Jack Gieseking: John D'Emilio's brilliant capitalism and gay identity article about, finally women are employed. They actually have an income. And masses of people are creating early nascent lesbian and gay community and, and the first lesbian gay organizations.

Jack Gieseking - Narrator: What I just said about D'Emilio's chapter is a short take by one of the granddaddies of LGBQ history , who wrote that because the so-called sexes had been divided by World War ii, men were sent to the front ; women were left at home. But in that way, so many gay men were forced into small quarters and so many lesbians the same in labor and they get to find one another for the first time.

Also because women again over overgeneralizing and can finally make money, they can rent and afford their own place. They can define their own life. Political economy has so much to do with how we're experiencing this.

If you wanna bring this into the common era, I know we joke about uhauling. I also find it funny, but that's really expensive. Every time we have to find a new place and move around, rents are raising on us .

In fact, when I was mapping all the places ever mentioned in Les queer publications in New York City spanning 25 years, I was shocked to see Bed Bath and Beyond and almost left it off the map. But then I realized that must be where we get our new rugs for the bathroom.

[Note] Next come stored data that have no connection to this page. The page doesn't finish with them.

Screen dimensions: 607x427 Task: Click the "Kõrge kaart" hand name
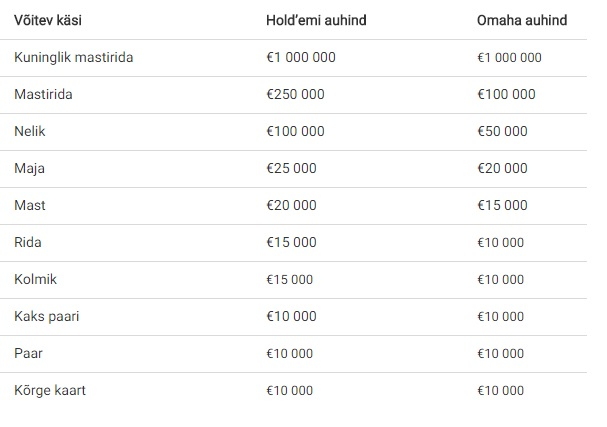pos(50,391)
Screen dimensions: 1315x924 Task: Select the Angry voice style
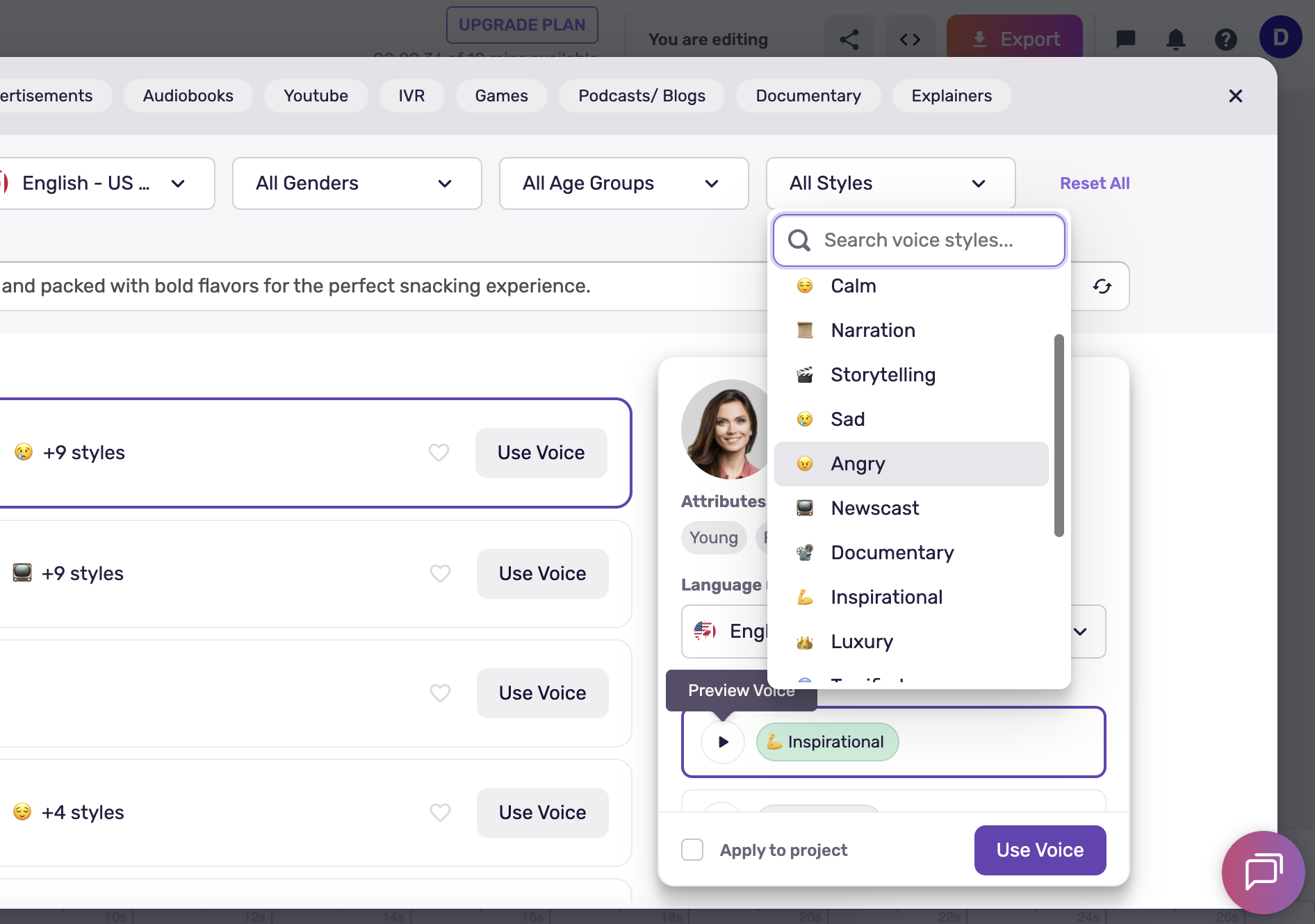[x=910, y=464]
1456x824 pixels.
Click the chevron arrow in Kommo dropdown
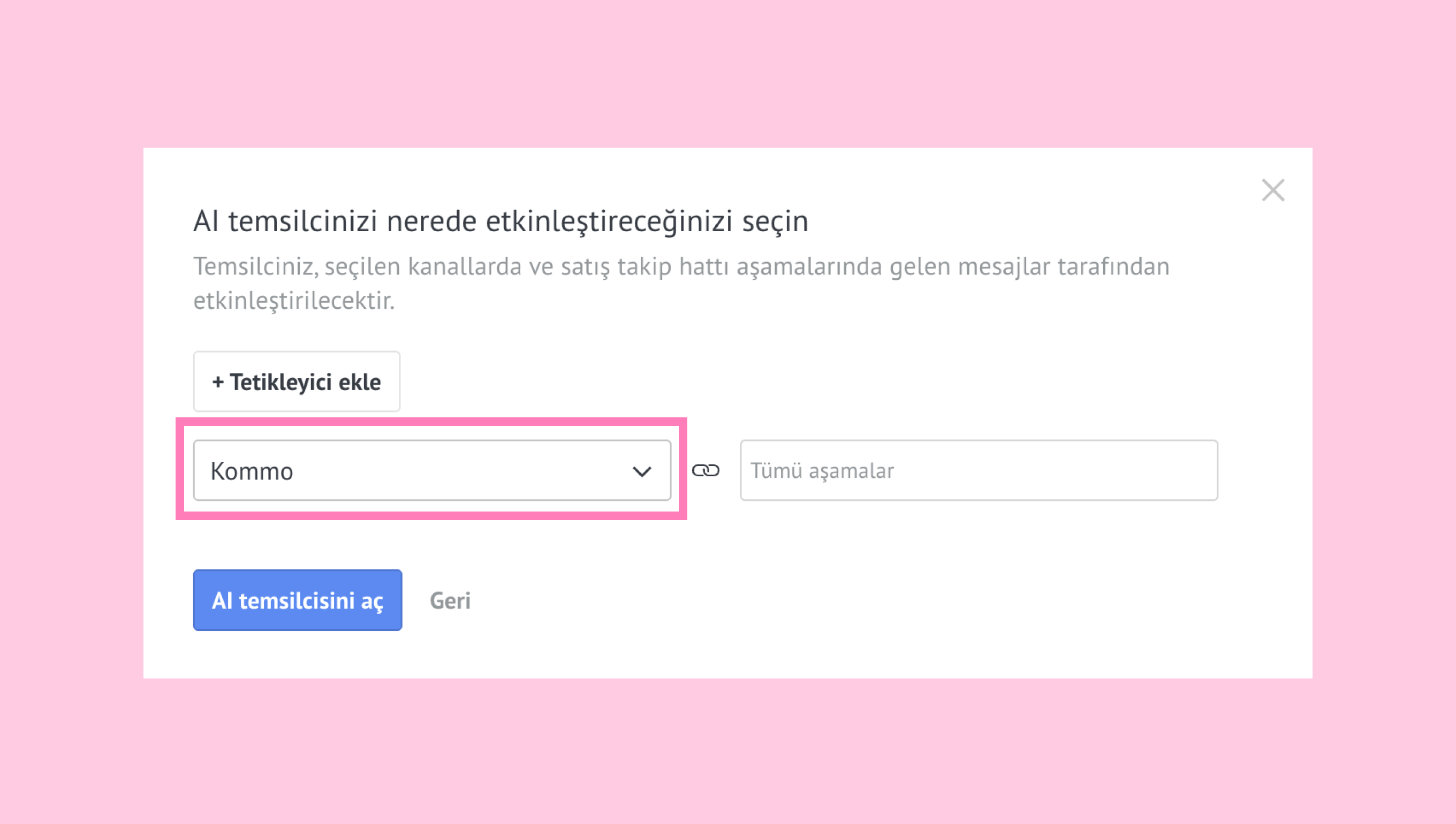641,471
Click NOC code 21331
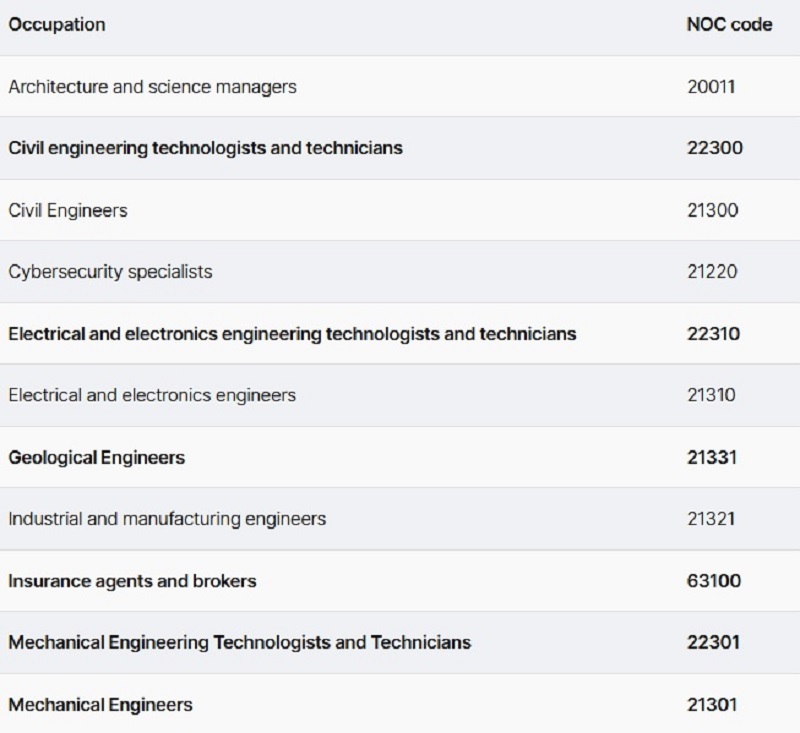Image resolution: width=800 pixels, height=733 pixels. point(712,458)
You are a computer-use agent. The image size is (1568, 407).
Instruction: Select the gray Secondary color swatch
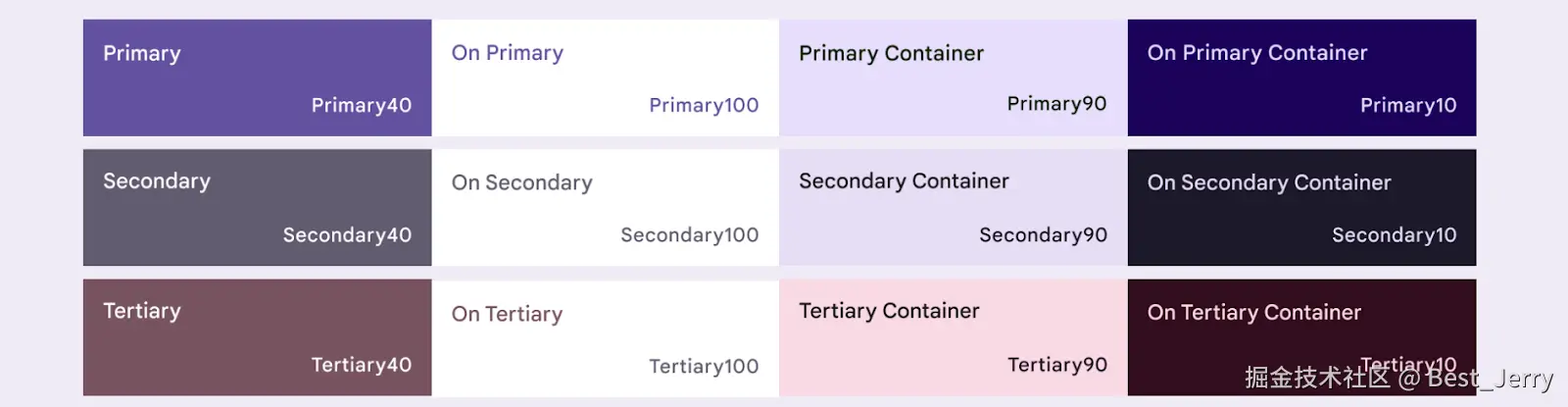tap(257, 207)
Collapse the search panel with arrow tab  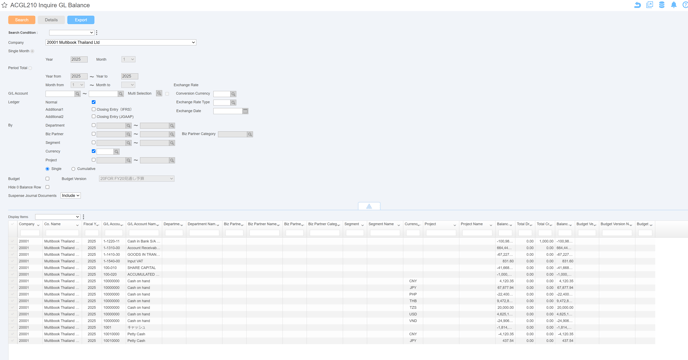click(369, 206)
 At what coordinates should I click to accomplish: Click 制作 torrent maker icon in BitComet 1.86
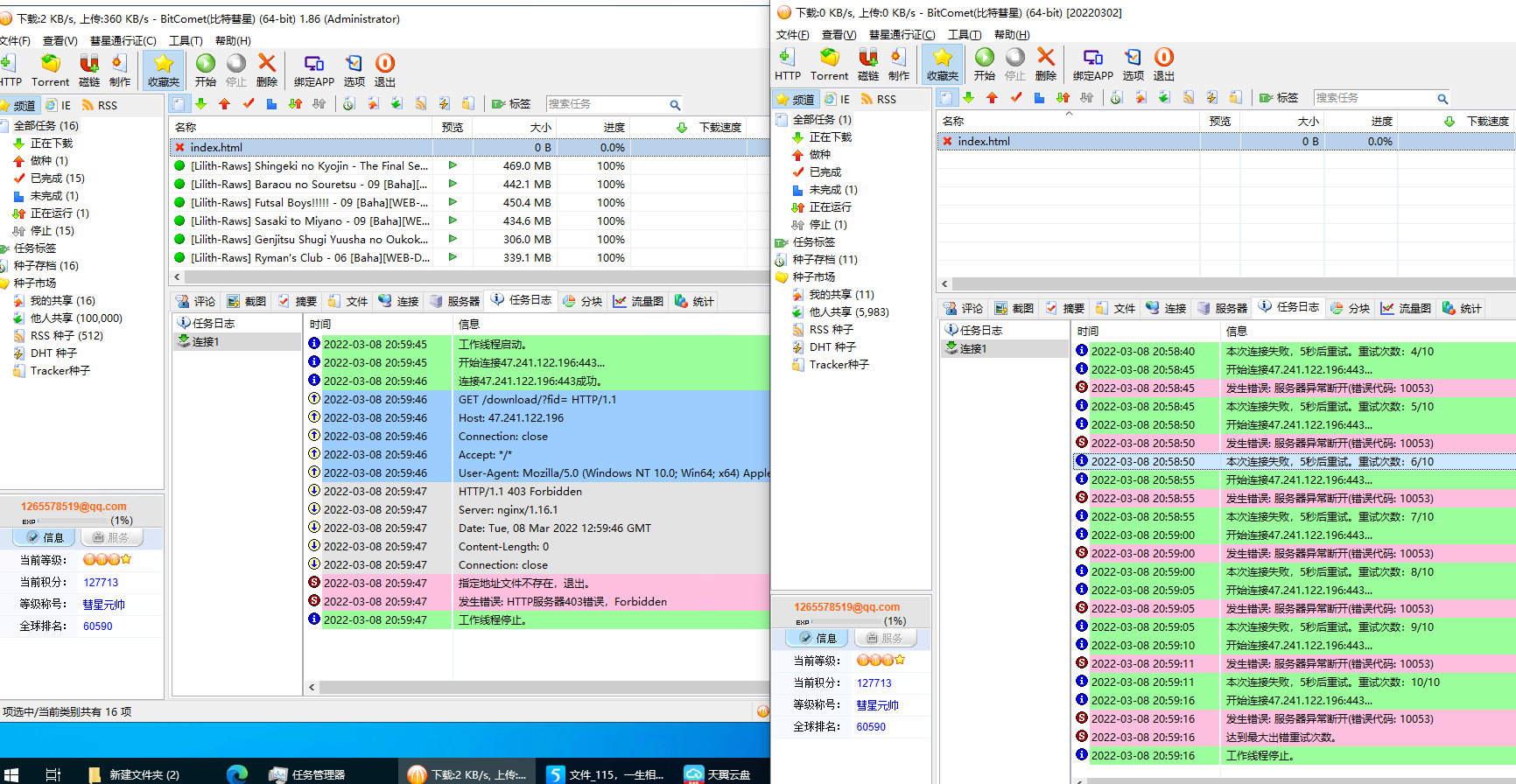[120, 70]
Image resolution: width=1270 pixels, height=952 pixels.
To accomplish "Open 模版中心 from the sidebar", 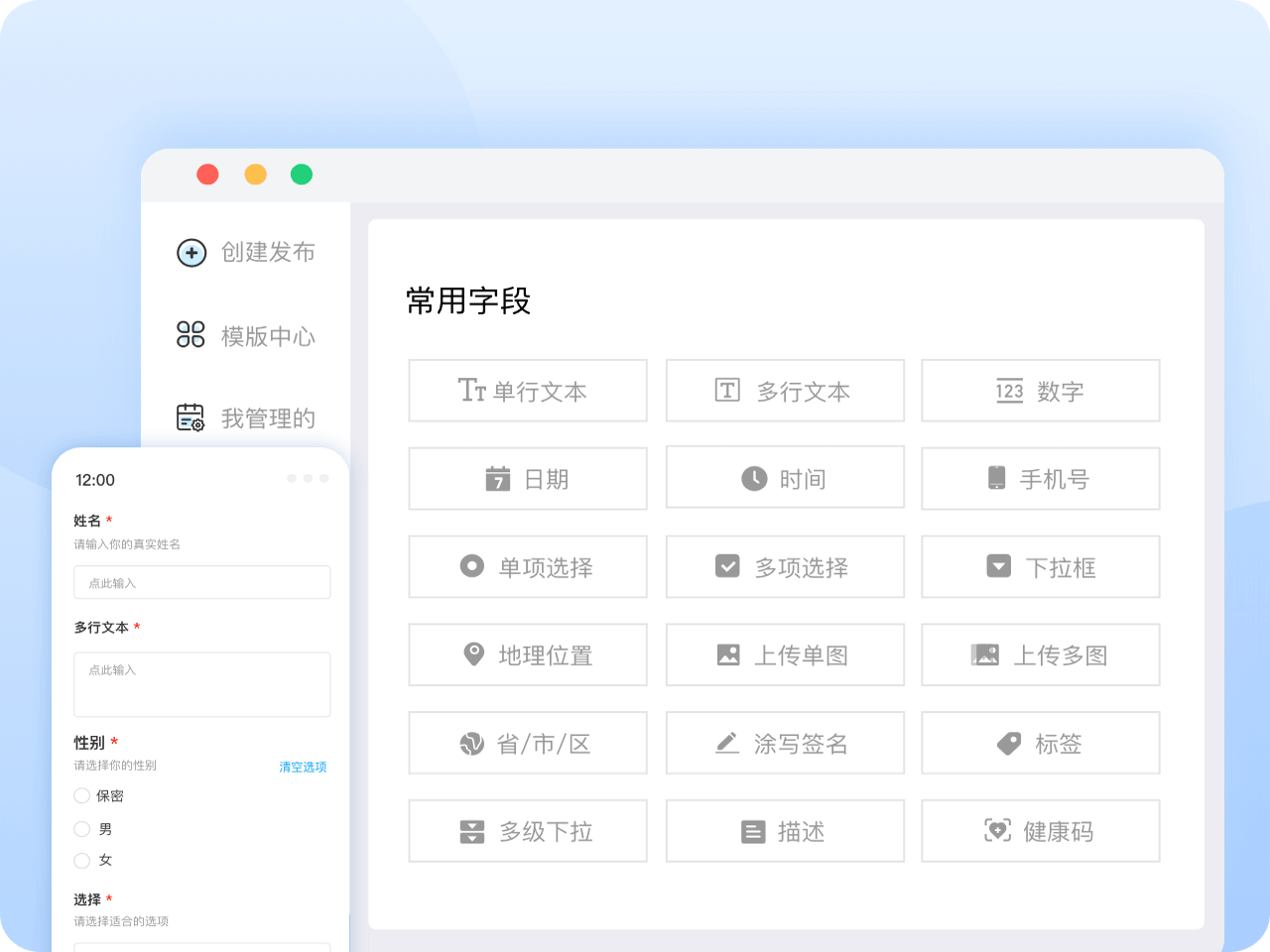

Anyway, it's important to keep this in mind because it's part of the reason we can't afford rent and we can't afford to all be together.

Sex, Racism, and Surveys

Let's go back to a period before all of these significant shifts, and what feeds those changes.

Jack Gieseking: But before that, coming into the 1920s, we have the popular imaginary is this jazz age. There's this sexual revolution, there's bohemians. And at the same times, eugenics is now a global movement. The Great Depression is happening.

How would you talk about how we land in the 1920s?

Cookie Woolner: I tend [00:14:00] to focus on the the tensions of the era, right? We often tend to focus on the ways that it seems like it's more liberatory, a progressive time, you know, politically very conservative still, right? It's still the height of the Jim Crow era. The height of lynchings. in the south. There's still tons of segregation in the north, which of course is gonna affect so much of the different spaces that queer women are hanging out in and finding each other in.

Along with, we have the birth of the birth control movement, but then this connection to eugenics as well. So there's impulses coming together in this conflict to create this new, modern society.

Also just a decade in which everything is speeding up. Like the pace of life is becoming more mechanical.

Lillian Faderman: Cookie is absolutely right. I would also add that, there, there were pockets that were certainly very liberated. The whole image of the flapper, which was not only, uh, an idea in big cities such as New York or Chicago, but spread everywhere eventually. So women were, for a brief period, at any case, more liberated.

There's an interesting book that was published at the end of the decade of the twenties by Katherine Bement Davis called Factors in the Sex Lives of 2,200 Women. And that has always fascinated me so much because she looked at women in the 1920s, and she found that 50% of her sample of the 2,200 women said that they had been sexually attracted to other women. And half of those, about 25% said that they had had sexual relations with other women. And so things were certainly opening up in the 1920s in this flapper era. But publicly, I, I think they weren't as lively for lesbians as they were for [00:16:00] heterosexuals.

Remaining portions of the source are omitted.